I am looking for anyone who has or has had horses with the "Sonara" prefix on thier name. We bought a mare last fall that is Sonara bred and started showing her in the spring, we had multiple people say that she had by far the MOST natural action they had ever seen on a shetland, let alone an ASPC/AMHR shetland. Due to an unfortunate accident the mare will not be shown for the remainder of the year.
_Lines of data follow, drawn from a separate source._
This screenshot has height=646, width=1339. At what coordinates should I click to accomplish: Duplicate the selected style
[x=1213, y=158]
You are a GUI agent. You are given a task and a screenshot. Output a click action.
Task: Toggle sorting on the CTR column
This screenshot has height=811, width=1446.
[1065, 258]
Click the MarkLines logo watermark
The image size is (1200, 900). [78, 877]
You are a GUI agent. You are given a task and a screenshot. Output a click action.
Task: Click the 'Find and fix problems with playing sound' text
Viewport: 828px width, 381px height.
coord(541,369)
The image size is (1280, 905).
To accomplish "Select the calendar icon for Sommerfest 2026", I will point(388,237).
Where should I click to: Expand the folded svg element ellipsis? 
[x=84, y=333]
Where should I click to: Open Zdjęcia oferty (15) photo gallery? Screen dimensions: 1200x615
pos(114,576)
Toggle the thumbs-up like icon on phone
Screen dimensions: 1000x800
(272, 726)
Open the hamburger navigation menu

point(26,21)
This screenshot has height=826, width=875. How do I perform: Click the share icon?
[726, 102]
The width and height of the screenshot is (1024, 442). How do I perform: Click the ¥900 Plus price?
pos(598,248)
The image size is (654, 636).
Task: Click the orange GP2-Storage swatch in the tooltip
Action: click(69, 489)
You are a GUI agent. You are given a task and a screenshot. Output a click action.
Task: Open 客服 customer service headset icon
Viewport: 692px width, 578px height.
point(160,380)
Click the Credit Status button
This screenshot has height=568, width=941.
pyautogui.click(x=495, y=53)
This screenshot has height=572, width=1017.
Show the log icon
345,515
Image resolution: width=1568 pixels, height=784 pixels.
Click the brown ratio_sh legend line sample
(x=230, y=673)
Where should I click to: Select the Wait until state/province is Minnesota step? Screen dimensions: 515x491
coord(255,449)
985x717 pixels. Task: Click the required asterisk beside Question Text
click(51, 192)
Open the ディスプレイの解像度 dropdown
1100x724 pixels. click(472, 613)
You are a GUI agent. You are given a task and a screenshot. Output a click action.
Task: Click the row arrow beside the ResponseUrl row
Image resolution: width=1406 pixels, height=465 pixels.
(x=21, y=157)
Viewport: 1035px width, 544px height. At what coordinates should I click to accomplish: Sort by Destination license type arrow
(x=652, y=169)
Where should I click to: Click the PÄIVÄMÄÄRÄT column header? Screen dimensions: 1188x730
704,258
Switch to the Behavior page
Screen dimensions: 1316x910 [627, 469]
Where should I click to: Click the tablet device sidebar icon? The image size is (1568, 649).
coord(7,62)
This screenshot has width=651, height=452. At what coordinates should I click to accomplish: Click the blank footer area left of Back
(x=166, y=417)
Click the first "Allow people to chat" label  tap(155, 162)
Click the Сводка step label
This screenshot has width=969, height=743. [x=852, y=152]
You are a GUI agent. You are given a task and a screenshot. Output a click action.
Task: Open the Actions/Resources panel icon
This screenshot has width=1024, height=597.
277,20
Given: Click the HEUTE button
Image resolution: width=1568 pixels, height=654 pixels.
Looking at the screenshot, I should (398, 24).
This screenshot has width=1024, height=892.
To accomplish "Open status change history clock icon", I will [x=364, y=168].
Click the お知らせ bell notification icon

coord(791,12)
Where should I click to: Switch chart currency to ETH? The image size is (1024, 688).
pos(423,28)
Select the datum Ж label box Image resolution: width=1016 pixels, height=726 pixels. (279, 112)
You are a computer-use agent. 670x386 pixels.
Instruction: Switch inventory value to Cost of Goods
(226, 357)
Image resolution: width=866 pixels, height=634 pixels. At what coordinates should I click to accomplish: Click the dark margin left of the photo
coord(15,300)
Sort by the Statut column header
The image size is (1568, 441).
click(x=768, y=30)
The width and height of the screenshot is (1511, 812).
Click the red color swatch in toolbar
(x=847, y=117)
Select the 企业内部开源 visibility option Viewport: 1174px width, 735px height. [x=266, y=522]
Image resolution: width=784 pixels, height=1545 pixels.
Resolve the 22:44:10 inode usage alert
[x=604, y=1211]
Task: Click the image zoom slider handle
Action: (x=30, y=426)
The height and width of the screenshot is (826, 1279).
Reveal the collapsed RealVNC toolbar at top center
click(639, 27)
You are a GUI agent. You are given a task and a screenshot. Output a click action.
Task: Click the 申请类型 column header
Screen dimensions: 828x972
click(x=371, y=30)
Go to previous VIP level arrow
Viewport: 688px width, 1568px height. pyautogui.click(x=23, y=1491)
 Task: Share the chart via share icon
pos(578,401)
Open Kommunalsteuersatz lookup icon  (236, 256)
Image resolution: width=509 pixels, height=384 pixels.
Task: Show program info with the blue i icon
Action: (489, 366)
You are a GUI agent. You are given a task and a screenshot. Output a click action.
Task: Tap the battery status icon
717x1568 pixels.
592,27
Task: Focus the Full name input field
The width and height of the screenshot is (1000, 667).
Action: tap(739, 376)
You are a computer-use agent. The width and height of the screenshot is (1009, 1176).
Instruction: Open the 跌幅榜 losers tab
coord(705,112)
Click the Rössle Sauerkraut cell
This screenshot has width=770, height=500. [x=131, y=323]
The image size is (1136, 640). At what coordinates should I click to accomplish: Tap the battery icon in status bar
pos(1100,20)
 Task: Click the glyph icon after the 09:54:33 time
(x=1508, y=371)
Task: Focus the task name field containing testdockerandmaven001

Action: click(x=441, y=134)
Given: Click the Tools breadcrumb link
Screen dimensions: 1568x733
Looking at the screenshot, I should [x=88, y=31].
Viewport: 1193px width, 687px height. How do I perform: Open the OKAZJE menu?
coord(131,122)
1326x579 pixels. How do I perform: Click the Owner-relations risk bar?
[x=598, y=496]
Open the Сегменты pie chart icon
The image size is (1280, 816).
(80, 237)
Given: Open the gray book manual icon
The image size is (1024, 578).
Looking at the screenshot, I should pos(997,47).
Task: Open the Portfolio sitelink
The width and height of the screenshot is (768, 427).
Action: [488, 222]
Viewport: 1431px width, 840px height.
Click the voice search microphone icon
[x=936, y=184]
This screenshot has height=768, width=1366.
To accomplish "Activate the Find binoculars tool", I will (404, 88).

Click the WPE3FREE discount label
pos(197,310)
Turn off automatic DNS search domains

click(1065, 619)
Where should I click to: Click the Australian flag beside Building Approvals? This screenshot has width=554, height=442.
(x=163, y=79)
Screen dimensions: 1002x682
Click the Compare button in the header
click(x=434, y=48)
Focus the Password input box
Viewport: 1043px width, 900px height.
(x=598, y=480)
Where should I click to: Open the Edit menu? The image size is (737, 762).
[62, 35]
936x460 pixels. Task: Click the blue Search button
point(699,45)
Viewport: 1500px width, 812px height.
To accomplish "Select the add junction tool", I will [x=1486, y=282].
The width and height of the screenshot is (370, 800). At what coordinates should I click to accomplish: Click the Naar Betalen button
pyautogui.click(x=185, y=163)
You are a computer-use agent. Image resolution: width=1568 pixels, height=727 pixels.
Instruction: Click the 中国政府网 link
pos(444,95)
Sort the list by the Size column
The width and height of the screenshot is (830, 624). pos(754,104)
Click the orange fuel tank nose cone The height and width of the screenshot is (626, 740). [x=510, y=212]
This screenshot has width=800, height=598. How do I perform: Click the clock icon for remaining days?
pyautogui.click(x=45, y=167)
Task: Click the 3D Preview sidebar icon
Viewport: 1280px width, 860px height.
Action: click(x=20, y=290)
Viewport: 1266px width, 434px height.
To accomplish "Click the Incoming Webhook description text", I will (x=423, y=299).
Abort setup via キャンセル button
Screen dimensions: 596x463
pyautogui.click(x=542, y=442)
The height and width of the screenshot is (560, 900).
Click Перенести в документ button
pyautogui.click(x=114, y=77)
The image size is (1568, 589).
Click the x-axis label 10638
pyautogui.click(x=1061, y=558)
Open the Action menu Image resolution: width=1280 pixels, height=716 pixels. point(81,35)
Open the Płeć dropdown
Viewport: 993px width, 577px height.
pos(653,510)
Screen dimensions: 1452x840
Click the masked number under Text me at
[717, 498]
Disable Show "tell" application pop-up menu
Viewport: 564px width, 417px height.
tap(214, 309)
I would like to find someone with a Sonara horse for sale and I would also like to see if anyone else has found a Sonara horse with similar action or if our mare was just a fluke. SO if you know of any Sonara horses, let me know your experience with them!


----------



## Devon (Jul 14, 2010)

ssshowhorses said:


> Hi All,
> 
> I am looking for anyone who has or has had horses with the "Sonara" prefix on thier name. We bought a mare last fall that is Sonara bred and started showing her in the spring, we had multiple people say that she had by far the MOST natural action they had ever seen on a shetland, let alone an ASPC/AMHR shetland. Due to an unfortunate accident the mare will not be shown for the remainder of the year.
> 
> I would like to find someone with a Sonara horse for sale and I would also like to see if anyone else has found a Sonara horse with similar action or if our mare was just a fluke. SO if you know of any Sonara horses, let me know your experience with them!


Im so sorry something happened to her




I was wondering where she was ..


----------



## Lewella (Jul 19, 2010)

SonAra is Ron Christianson, Bode, Iowa. http://oocities.com/sonaraacres/


----------